Despite his alleged devotion, however, Shipp spent three hours on the stand, first describing events related to a 1989 incident in which Simpson beat his wife--the former officer said he tried to intercede between O.J. and Nicole Simpson in the wake of that incident, at one point meeting with O.J. Simpson to describe for him the characteristics of a batterer.

After detailing those conversations, often over defense objections, Shipp then told the jury about the alleged conversation on the day after the murders. His testimony was all the more powerful because it was delivered by someone with a long relationship to the defendant who nevertheless now believes Simpson is guilty.

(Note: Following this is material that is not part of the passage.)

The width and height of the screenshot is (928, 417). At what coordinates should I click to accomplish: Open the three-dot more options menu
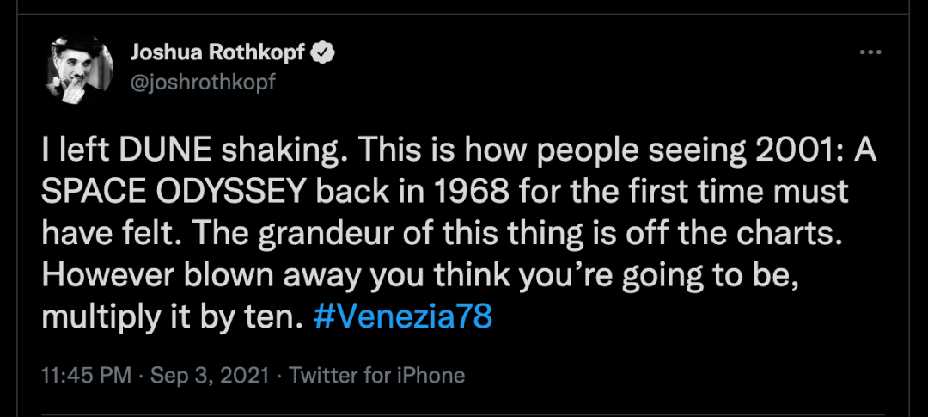870,53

But Shipp was subjected to a pointed, sarcastic and confrontational cross-examination in which Douglas wrested from the former officer an admission that he was not a close friend of Simpson. At one point, Shipp referred to himself more as a “servant” who ran police errands for the former football star. As the day ended, Shipp also acknowledged once having suffered from a drinking problem.

“You drink a lot, don’t you?” Douglas asked.

“I used to,” Shipp said.

“You’ve had a drinking problem, haven’t you?” Douglas continued.

“In the past I have,” Shipp replied.

Shipp also acknowledged that he had failed to mention the conversation between him and Simpson during his initial meeting with police and prosecutors, as well as in an interview with Simpson’s attorneys. Douglas repeatedly characterized Shipp’s failure to disclose that information as a lie, a description that Shipp resisted but nevertheless acknowledged was at least partly true.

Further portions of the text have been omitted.